If Kennedy survived Lee Oswalds attempt on his life in Dallas in 1963, he would have not done much in 1964 but to gear up for his reelection campaign that he would have won in a landslide over Barry Gold Water. While the Gulf of Tonkin incident still happened Kennedy's priorities would not have been to escalate the war in Vietnam, he more likely than not would have simply blown off the supposed attacks by Vietcong gun boats as bad intelligence and waited to dig deeper before starting a larger war. Besides without the paranoia and shock caused by the assassination of Kennedy and the thought that JFK was killed as part of a communist conspiracy Johnson had and never truly dismissed, chances are the war would not have escalated much.
Starting in 1965, Kennedy would have begun to petition Congress to pass a civil rights act to end racial discrimination in the South, but would have been opposed on both sides of the aisle for political reasons. Only with Lyndon Johnson's support would he have gotten it passed. The same is true for a voting rights act by 1966. Fighting this battle also meant Kennedy would have likely started gradually pulling military advisers out of South Vietnam while trying to wind down the Cold War, removing the 16,000 or so there only by the end of his second term. Kennedy may have also looked at ways to expanding detente with the Soviet Union by trying to get a joint mission to the Moon planned, that would have ultimately probably have been rejected. Instead a realistic alternative is an additional extension of the limited test ban treaty signed when Khrushchev was the premier of the Soviet Union.
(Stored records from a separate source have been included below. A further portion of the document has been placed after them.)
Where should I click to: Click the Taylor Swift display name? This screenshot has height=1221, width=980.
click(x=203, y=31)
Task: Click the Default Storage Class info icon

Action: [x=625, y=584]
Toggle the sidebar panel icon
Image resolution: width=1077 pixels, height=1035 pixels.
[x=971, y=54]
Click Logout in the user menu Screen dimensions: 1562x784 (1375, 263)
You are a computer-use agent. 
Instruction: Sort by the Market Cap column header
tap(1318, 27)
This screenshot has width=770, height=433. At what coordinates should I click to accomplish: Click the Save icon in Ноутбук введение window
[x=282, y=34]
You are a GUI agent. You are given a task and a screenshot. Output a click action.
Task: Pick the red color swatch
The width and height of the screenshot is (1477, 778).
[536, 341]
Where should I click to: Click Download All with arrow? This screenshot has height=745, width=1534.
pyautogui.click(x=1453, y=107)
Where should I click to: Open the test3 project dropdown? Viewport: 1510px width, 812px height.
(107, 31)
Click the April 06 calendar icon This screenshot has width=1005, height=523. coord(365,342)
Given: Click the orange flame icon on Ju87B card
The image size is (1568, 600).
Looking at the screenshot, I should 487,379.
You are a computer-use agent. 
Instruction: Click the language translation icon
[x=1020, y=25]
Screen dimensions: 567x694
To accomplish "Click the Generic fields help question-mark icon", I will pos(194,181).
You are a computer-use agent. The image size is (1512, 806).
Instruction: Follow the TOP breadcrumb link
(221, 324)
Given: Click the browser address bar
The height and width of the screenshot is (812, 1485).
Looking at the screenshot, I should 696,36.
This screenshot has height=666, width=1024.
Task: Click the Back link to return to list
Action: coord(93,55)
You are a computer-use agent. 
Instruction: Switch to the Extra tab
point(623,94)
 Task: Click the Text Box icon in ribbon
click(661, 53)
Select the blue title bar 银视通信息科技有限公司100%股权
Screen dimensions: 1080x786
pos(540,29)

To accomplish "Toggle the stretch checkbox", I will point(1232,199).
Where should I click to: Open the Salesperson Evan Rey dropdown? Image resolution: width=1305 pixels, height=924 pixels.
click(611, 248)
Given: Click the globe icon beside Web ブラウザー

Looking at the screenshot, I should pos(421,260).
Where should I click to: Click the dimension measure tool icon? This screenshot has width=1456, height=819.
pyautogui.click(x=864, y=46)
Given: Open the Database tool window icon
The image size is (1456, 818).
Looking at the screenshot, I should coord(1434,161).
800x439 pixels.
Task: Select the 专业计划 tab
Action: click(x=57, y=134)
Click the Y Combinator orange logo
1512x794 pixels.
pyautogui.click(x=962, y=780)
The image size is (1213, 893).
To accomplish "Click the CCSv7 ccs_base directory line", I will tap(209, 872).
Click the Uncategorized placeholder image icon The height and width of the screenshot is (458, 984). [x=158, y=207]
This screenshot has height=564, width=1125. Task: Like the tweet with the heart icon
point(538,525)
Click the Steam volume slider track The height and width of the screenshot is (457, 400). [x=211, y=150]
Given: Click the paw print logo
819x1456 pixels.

These measures would have infuriated many conservatives whose vote would have turned towards Richard Nixon running in 1968. If the war in Vietnam had turned against the South, chances are the GOP would have taken advantage of the paranoia of Saigon falling to the communists and another arms treaty with the Soviet Union to attack Kennedy.
Things like medicare, medicaid, the Great Society that reduced US poverty by half, would not have happened. If a Robert Kennedy, Lyndon Johnson, or Nixon presidency followed JFK's this might have changed, but not likely. But unless Nixon ran and won in 68 and had a chance to escalate US troop presence in Vietnam, imagine the greater stability it would have brought.
Race riots, women rights, the energy crisis and oil embargo of the 1970s would have continued. But without Kennedy implementing a draft for Vietnam, war protests would have not been as severe. No recession would have followed the Vietnam War, a much less troubling energy crisis, and no Vietnam syndrome to lead to the Soviet Union taking advantage of America's weakness and invading Afghanistan in 1979. The Iranian hostage crisis was likely though.